AMAYA GINER
La idea de pararse de la cama le aterra. Al observar el reloj, el sonido de las manecillas, que ahora le parece estridente, le revela que los minutos se alejan. Sabe lo que eso significa, pero aún no pretende despegar su cuerpo del suyo. Desea, profundamente, quedarse a su lado todo el día, para siempre, quizás. Con los labios, recorre toda su espalda, dejando, a su vez, tenues huellas de saliva, como el rastro de un caracol que en breve desaparece, al igual que los minutos, ansiosos por abandonar la habitación. El dedo índice acaricia una línea imaginaria que recorre desde el hoyuelo de la nuca hasta un coxis expuesto. Ambos cuerpos enredados invaden una habitación en donde existe una sola presencia.

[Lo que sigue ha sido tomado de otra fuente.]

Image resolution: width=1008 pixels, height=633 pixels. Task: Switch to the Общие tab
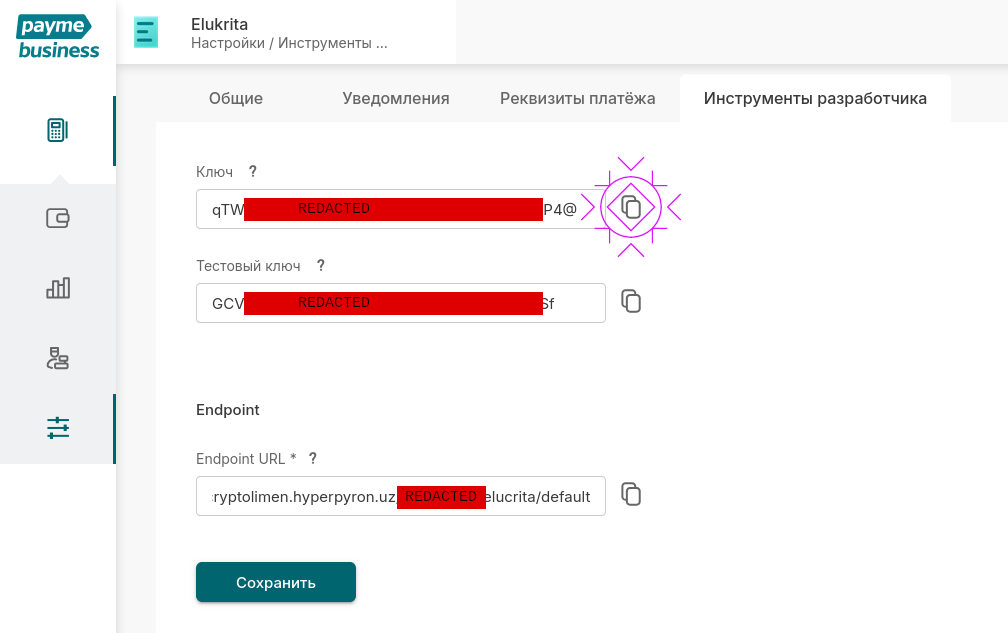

El tiempo sigue su curso; el cuerpo se enfría al igual que la culpabilidad de quien lo mira. Cambia de lugar frente a ella, su mejilla, hundida sobre la almohada que hiede a saliva, es alcanzada por sus labios que se esfuerzan por besarla antes de que se esconda por completo. Los dedos que antes parecían tan frágiles, ahora son sinónimo de solidez. Su miembro comienza a endurecerse, excitado, la empuja con la intención de que su cuerpo entero se recargue sobre la cama, los pechos caen hacia los lados, como si quisieran resbalarse al colchón. Humedece sus pezones con saliva y palpa sus muslos desde la rodilla hacia el pubis. Procura empapar los dedos antes de introducirlos. Todavía está aquí, piensa al percibir un leve, casi exiguo, resto de fluido. Sube su cuerpo al de ella, se apoya en él, ha olvidado que dentro de esa inmovilidad habita un inmenso vacío, que lo que reside a su lado es sólo un estuche que alguna vez guardó un alma. Un objeto que, mientras el reloj sigue su curso, comenzará a descomponerse. No importa. Él ha optado por acompañarla hasta que aquellas manecillas decidan cambiar de dirección.